The scene is set in the parking lot where there are dry stone walls seperating the various areas for parking. You can't see the bridge from here and you are led to the information centre and museum. Unfortunately, as it is the middle of winter, most of this is closed. You continue to walk along a wide pebbled path around a curve. You can hear the running of water, but it remains hidden from view. You pass what was once an ancient olive grove with a number of aged twisted olive trees whose gnarled trunks are all more than 6 feet across (they probably date back to the time of the aquaduct) remaining.

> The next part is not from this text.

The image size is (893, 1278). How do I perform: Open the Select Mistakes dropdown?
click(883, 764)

Then along slight incline around a sweeping bend and there in front of your eyes is a marvel almost beyond comprehension. Thousands of years ago, with none of the modern tools available today, thousands of men hauled thousands of heavy rocks and with a precision that we would find hard to match today, constructed the means to carry water about 50 kms from its source to the City of Nimes.
We have to wonder as we stare at this marvel of engineering and ingenuity, as to whether any of the so called modern wonders will still stand in more than 2,000 years. I mean, the Sydney Harbour Bridge is still less than 100 years old!

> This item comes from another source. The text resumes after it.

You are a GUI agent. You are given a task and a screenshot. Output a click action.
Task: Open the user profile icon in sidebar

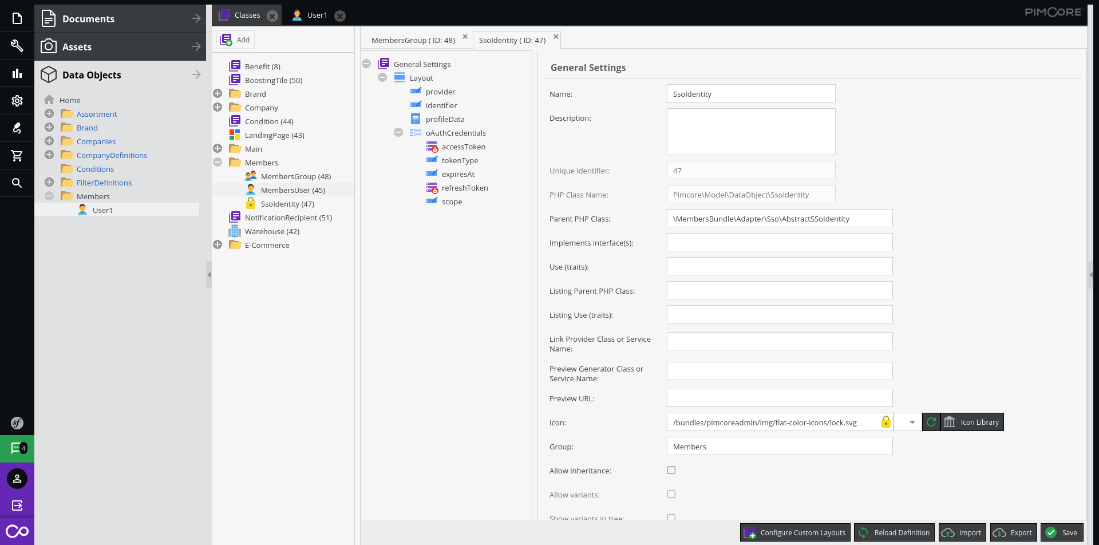[17, 479]
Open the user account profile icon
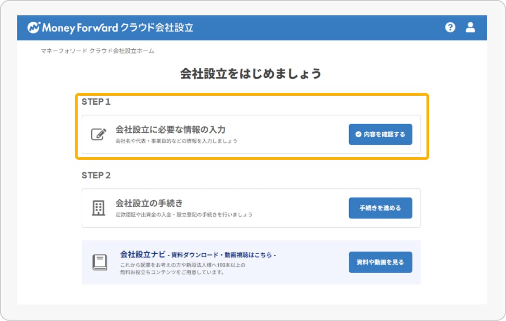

We spend a couple of hours wandering all round the site, Michael racing first up one side to the top, then almost tumbling as he hurries down to the road level so he can rush up and meet me at the top on the other side. He is like a little kid in a lolly shop!
But we know that we need to keep moving and so jst after 3 pm we say goodbye to this ancient place that still has the power to speak so eloquently and leave for Marseille via some of the back roads. We go through small towns, many that bear the signs of Roman architecture. Eventually, we merge on to the highway that takes us south to one of France's oldest cities - Marseille.
The landscape changes and we cross a bleak high plain that could be in any coatal area - and then, we espy the blue blue waters of the Mediterranean with the white sandstone outcrops jutting boldly in to the sky with Marseille in the background. We have to concentrate as we arrive to ensure that we can follow the directions (that we have printed from the web) to the hotel. Like all the big cities we have come across, streets are not laid out in a grid, but rather in a haphazard fashion, follow the contours of the land.
Without too much drama, we find the hotel in the Port area just as it is getting dark - so your first glimpse of Marseille is the Port by night from the balcony. More tomorrow guys. I want to try to arrange a day cruise!